Text provided ::
# How Bad Is Holly For Goats?



## MellonFriend (Aug 8, 2017)

We are slowly but surely clearing out the land that we are going to put the goat barn on (yes I know it's going to be spring soon and we're not ready at all!) and we are noticing that there is a lot more holly in our woods that we thought there was, now we will be able to cut it all down and hopefully eradicated it in the are that the goats will be but, I'm just wondering if holly poisoning is big deal and how hard I should try to get rid of all of it? And I also read elsewhere they may not really eat it, is that true?


----------



## Suzanne_Tyler (Jul 19, 2014)

My goats won't touch it.


----------



## mariarose (Oct 23, 2014)

Maybe keep some activated charcoal at hand...

I gave a doeling to some friends of mine with the understanding they would go ahead and butcher her for meat when the time came. Well she turned into a real pet and is still alive 3 years later.

Anyway, these friends have a lot of Mountain Laurel on their land, which Fortune did eat and become dangerously ill from. They got her through it and now she absolutely won't touch the stuff. No way, no how.

If you do miss some holly, and if someone does become ill, and you are able to nurse her back to health, chances are good your herd won't touch it ever again.


----------



## MellonFriend (Aug 8, 2017)

Alright that's good. I am definitely keeping active charcoal on hand as I do have mountain laurel in my area and there is some beyond our fence line. So I will be learning everything there is to know about treating laurel poisoning. Good to know about the holly though.


----------



## goathiker (Apr 14, 2011)

Supplied information ::
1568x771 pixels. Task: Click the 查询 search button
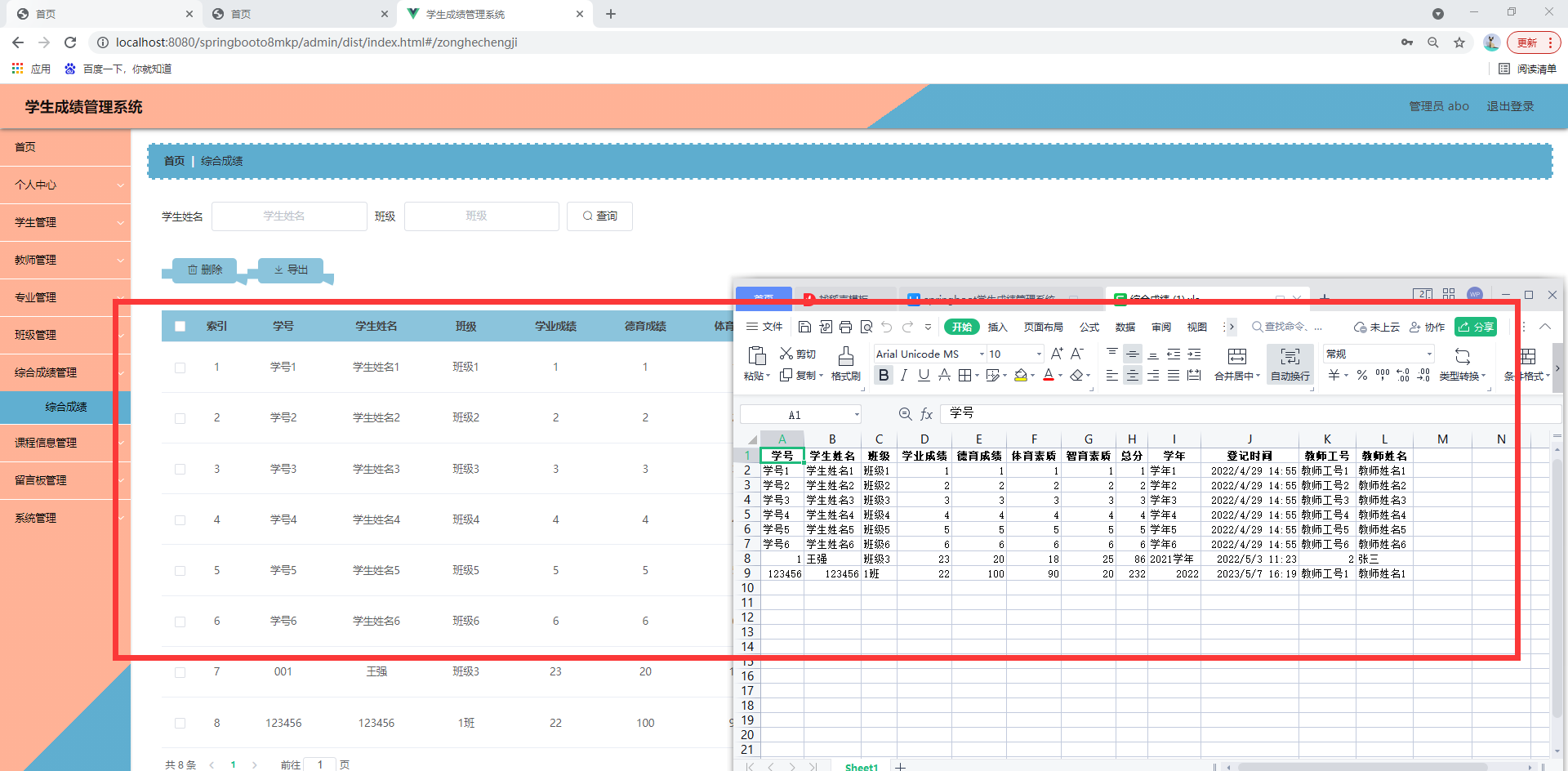tap(599, 216)
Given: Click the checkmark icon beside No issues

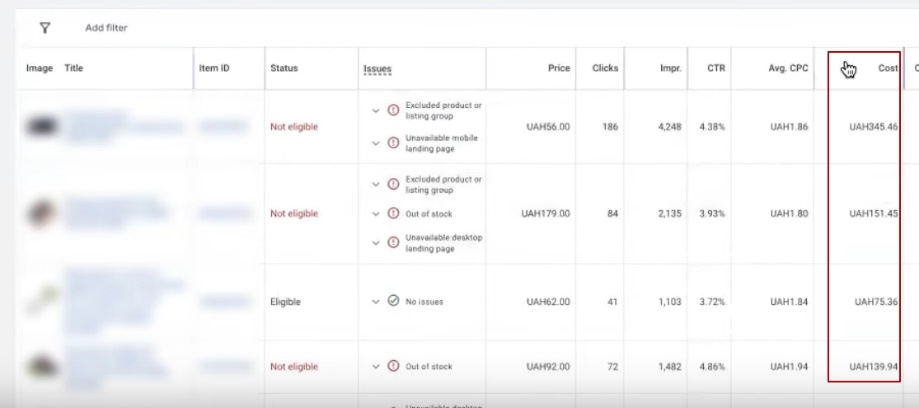Looking at the screenshot, I should 393,301.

Problems to solve ::
[a] In the forum thread on holly and goats:
(i) What does Suzanne_Tyler say her goats do with holly?
(ii) What is the name of the doeling that ate Mountain Laurel on mariarose's friends' land?
(iii) What does MellonFriend say they will definitely keep on hand?
[b] How would you render this sentence from the forum thread on holly and goats in Spanish: "They got her through it and now she absolutely won't touch the stuff."
[c] Can you extract the passage of the forum thread on holly and goats that opens with the words containing "## mariarose (Oct" and closes with "3 years later.", copying it word for word?

Answers below ::
[a]
(i) They won't touch it.
(ii) Fortune.
(iii) Active charcoal.

[b] La sacaron adelante y ahora no toca eso en absoluto.

[c]
## mariarose (Oct 23, 2014)

Maybe keep some activated charcoal at hand...

I gave a doeling to some friends of mine with the understanding they would go ahead and butcher her for meat when the time came. Well she turned into a real pet and is still alive 3 years later.